* _Stored records_:
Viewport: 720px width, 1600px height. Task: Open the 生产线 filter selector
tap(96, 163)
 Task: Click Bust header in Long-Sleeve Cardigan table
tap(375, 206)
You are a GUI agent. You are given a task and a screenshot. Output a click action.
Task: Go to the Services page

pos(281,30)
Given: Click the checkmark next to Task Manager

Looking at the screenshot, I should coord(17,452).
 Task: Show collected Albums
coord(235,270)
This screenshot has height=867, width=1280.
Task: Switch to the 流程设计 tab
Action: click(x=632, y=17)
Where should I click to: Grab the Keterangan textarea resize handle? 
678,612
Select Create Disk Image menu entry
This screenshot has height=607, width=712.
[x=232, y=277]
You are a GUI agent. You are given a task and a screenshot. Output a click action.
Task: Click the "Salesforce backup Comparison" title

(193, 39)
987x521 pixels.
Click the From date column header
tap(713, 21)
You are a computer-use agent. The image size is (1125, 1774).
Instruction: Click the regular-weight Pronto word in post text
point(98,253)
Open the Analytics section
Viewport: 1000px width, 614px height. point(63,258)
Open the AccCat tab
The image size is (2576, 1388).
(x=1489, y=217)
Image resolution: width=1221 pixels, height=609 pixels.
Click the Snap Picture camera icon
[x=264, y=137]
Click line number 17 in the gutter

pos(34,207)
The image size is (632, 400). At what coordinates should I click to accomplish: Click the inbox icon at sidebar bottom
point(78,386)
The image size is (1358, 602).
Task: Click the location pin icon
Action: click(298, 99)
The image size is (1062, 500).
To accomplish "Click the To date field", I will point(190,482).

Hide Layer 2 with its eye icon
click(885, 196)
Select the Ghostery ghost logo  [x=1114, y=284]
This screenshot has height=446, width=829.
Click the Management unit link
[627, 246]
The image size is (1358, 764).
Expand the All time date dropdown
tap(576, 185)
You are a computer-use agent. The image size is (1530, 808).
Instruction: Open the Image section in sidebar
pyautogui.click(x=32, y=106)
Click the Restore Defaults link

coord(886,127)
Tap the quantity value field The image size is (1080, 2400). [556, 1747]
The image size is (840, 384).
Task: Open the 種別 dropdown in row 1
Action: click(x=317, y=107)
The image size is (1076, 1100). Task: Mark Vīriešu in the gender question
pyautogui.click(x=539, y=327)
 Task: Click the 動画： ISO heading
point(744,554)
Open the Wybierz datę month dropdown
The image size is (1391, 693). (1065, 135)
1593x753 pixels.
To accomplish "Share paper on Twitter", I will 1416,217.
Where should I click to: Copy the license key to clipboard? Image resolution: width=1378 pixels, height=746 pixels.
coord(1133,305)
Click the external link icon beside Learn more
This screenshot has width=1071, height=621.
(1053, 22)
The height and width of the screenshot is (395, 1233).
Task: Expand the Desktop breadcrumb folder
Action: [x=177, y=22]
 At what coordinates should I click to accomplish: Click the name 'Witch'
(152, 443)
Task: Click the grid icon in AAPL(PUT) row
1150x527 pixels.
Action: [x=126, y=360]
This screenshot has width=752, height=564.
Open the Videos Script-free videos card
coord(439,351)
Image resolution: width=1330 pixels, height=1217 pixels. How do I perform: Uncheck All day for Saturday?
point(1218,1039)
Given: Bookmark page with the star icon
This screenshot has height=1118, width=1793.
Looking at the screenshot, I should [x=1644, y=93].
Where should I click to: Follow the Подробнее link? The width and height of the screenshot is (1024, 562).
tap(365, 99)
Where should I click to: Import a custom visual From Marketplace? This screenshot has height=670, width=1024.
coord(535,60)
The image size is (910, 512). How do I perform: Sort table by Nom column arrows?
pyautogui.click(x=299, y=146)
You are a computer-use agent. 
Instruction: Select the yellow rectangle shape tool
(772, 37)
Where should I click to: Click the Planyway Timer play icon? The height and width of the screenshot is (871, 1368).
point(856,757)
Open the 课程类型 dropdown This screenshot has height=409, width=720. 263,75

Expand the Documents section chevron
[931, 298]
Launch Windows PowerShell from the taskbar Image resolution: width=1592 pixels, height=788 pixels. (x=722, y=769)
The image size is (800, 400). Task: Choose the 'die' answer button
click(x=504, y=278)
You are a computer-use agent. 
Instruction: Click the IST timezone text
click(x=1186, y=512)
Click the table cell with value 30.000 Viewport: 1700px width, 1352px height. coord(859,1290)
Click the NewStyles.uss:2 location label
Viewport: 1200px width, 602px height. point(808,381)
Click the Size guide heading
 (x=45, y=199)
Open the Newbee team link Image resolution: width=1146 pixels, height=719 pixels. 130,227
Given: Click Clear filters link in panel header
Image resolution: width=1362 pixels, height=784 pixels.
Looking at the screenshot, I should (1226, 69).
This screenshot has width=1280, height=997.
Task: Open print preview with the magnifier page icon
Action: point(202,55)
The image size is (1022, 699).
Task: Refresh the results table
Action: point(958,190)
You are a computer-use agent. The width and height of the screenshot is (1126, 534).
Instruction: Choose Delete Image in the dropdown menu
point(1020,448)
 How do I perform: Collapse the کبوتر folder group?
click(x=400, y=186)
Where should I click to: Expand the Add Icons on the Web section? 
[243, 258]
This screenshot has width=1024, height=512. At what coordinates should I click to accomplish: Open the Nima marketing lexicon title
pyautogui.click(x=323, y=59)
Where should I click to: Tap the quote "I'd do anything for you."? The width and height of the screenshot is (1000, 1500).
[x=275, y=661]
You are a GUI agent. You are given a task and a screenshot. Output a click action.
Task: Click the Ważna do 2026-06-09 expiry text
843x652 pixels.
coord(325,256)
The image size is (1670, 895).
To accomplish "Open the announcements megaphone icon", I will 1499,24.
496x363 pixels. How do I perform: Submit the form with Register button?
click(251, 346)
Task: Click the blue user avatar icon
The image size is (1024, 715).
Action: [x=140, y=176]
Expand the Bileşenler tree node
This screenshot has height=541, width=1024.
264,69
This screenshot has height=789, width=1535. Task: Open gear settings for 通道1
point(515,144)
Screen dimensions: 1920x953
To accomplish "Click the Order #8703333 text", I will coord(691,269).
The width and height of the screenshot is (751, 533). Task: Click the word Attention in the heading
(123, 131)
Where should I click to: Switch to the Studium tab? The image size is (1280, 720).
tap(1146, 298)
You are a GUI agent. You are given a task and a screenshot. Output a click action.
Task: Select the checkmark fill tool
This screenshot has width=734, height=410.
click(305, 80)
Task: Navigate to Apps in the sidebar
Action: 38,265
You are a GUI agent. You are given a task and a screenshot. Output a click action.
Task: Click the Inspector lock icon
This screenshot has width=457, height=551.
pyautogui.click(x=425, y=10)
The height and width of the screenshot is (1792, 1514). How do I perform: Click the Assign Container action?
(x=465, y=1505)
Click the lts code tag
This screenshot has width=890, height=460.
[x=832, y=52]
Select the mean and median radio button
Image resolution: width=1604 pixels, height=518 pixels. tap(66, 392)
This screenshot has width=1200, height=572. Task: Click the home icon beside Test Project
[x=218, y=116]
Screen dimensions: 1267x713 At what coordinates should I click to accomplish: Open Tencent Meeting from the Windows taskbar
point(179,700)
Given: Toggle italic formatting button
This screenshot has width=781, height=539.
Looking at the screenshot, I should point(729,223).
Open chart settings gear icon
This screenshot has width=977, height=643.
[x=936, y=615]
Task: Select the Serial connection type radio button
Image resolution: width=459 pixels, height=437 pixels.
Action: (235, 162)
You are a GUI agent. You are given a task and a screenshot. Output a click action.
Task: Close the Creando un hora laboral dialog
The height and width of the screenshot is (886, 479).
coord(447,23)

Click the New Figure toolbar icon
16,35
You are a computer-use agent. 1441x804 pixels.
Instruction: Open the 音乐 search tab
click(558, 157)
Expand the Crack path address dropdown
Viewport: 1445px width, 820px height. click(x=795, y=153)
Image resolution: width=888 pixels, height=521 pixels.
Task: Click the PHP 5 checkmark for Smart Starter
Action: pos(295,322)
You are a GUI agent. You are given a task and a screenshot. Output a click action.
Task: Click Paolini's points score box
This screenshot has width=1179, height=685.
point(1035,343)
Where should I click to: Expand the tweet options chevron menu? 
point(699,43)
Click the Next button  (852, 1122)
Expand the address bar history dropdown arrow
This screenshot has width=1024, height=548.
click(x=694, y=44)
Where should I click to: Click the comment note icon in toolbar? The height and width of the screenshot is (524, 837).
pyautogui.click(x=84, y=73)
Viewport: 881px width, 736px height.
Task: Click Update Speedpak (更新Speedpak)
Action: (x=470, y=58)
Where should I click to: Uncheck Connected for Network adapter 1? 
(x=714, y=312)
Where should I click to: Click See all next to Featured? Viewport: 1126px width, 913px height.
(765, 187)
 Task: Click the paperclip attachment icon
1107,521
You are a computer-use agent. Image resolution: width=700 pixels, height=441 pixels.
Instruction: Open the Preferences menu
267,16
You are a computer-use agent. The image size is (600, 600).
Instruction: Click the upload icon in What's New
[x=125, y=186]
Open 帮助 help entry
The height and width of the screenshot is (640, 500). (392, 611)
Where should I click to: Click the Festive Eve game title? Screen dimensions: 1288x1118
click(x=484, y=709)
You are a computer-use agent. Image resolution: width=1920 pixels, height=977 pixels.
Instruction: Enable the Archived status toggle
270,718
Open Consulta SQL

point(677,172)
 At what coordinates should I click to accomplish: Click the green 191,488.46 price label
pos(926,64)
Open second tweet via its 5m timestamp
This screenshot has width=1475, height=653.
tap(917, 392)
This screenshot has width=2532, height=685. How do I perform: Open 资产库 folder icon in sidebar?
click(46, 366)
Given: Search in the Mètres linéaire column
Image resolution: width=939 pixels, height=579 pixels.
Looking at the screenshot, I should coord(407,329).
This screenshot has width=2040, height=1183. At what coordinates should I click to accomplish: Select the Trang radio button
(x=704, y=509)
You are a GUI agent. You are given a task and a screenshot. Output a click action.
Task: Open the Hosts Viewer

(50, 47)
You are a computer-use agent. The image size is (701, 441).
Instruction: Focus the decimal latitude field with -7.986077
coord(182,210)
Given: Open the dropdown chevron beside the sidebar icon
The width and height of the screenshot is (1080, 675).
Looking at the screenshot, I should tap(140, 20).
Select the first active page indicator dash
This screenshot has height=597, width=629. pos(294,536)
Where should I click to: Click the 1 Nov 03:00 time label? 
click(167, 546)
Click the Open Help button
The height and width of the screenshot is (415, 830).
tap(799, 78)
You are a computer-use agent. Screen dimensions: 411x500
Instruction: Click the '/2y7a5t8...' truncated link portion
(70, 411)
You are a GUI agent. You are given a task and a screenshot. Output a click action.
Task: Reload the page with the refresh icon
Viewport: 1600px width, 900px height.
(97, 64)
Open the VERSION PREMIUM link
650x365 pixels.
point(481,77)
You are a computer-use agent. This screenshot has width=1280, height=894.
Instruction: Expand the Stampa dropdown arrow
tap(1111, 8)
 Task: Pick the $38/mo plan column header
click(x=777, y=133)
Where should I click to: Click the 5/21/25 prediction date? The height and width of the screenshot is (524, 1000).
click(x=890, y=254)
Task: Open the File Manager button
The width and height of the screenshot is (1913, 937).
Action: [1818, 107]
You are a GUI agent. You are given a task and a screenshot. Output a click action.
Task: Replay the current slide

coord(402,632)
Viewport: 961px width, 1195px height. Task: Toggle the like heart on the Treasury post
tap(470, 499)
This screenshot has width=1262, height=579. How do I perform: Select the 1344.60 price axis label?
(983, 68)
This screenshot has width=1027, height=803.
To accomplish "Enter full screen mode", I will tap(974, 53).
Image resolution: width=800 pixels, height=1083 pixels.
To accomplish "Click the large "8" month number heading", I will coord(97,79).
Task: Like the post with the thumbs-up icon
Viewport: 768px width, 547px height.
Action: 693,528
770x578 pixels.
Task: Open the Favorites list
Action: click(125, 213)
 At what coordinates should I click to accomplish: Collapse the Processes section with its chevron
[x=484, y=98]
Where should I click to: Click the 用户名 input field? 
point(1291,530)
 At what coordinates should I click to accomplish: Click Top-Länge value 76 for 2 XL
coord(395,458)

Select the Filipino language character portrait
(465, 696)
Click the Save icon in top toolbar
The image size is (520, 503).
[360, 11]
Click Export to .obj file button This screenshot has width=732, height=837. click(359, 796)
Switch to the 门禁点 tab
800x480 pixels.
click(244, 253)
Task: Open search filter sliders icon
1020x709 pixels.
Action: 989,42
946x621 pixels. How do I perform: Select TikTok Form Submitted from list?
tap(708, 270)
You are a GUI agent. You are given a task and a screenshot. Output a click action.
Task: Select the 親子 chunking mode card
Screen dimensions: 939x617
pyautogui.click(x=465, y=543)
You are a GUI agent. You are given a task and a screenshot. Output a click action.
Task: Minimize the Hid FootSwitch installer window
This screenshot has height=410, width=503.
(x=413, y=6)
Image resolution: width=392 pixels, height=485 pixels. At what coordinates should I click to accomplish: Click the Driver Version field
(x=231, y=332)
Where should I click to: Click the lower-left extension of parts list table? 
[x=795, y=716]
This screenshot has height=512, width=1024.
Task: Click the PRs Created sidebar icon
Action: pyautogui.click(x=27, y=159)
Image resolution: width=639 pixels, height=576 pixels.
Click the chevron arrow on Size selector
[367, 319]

* _ASSIGNED TASK_: Report each line above that includes the string "mode".

* _RESULT OF THE EXERCISE_:
To accomplish "Enter full screen mode", I will tap(974, 53).
Task: Select the 親子 chunking mode card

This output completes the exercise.